> **Brief**
Echo the rows from the line containing "Click Uninstall VC++ runtime button" through the line containing "Viewport: 1075px width, 461px", both ends included, and leave the pictures out.

> **Given entries**
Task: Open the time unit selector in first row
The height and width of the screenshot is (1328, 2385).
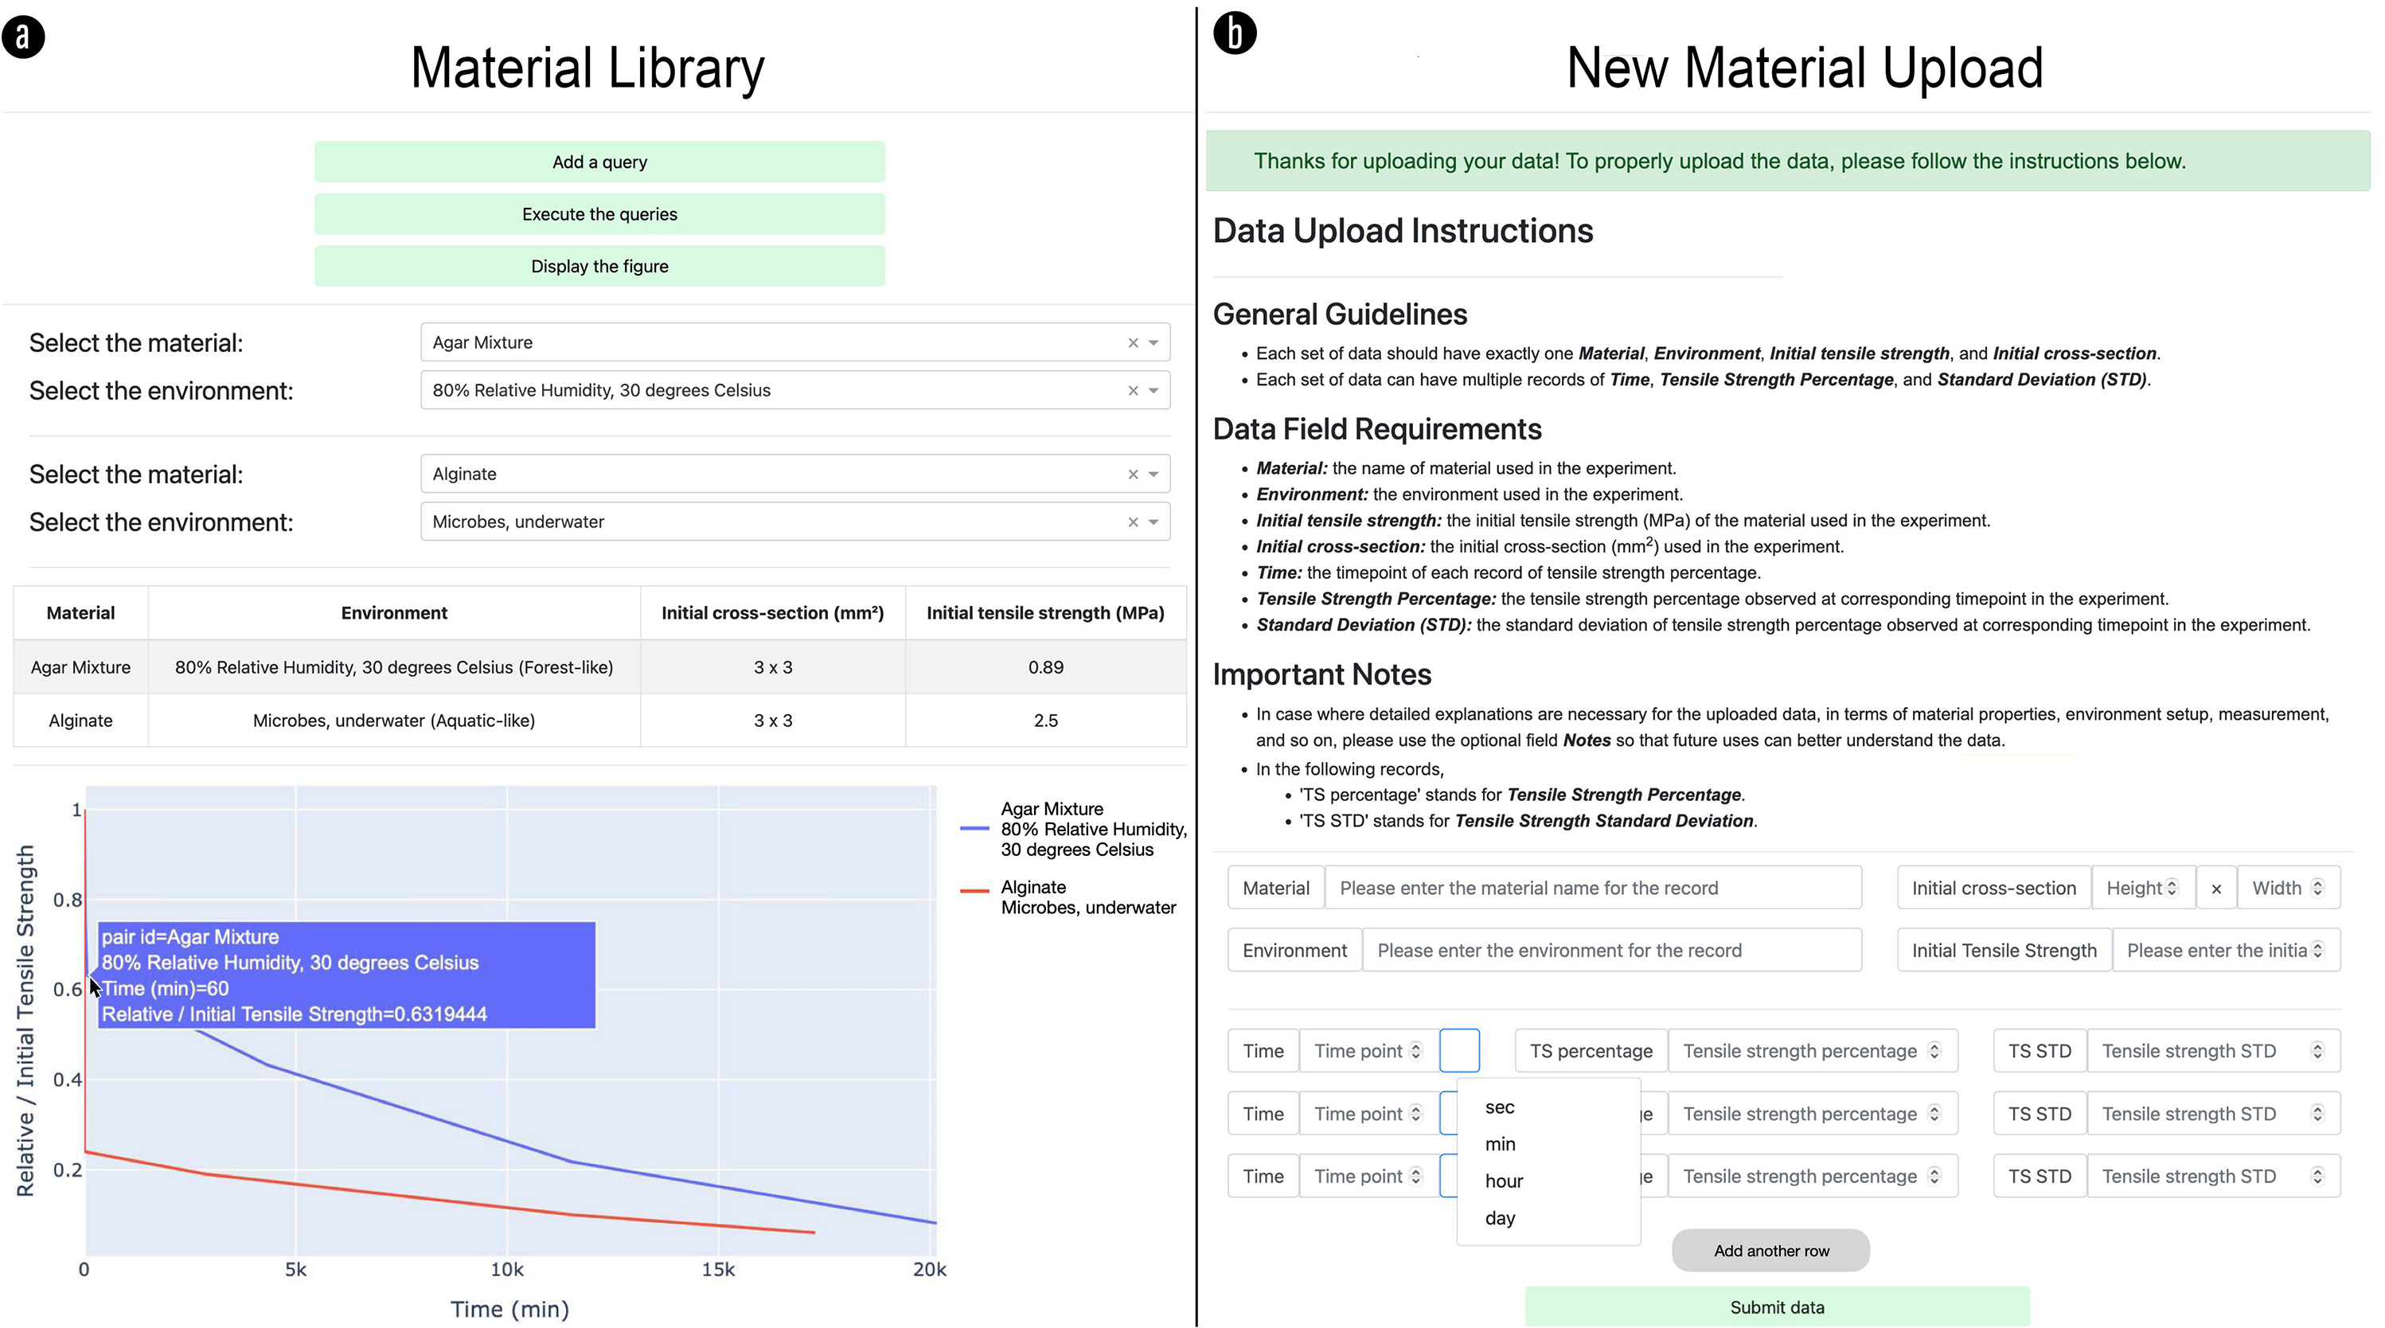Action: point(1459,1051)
==
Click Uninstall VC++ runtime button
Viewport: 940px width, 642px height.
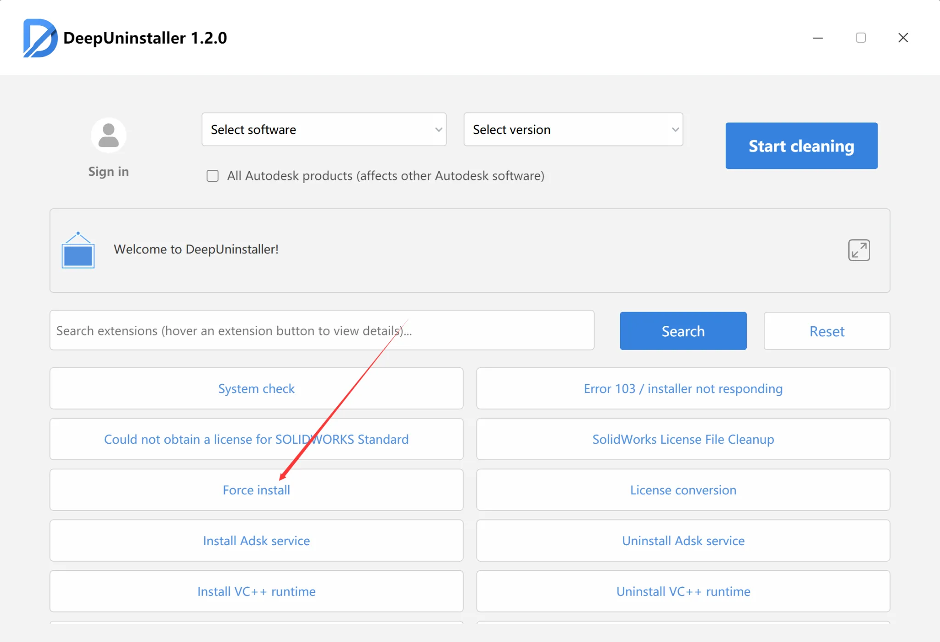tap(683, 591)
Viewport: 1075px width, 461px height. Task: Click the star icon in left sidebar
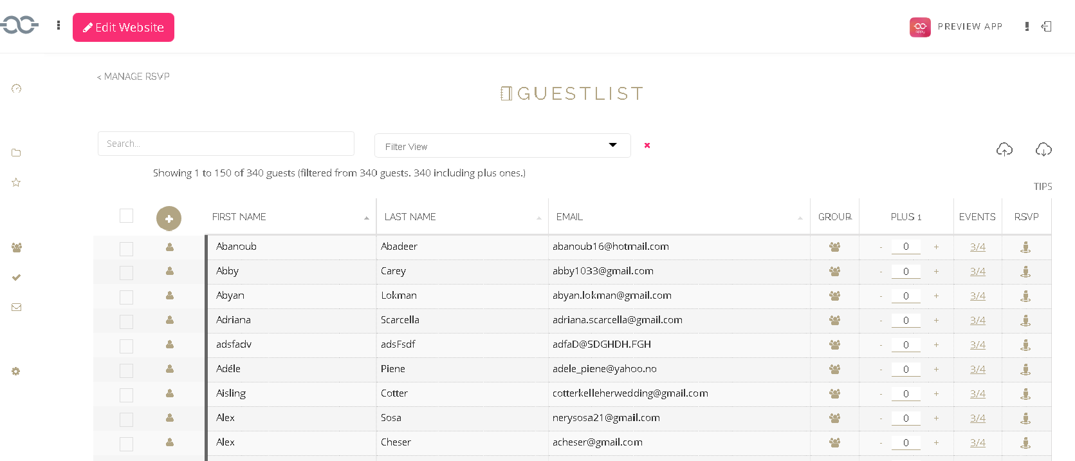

> **Output of the exercise**
Click Uninstall VC++ runtime button
Viewport: 940px width, 642px height.
tap(683, 591)
Viewport: 1075px width, 461px height. Task: Click the star icon in left sidebar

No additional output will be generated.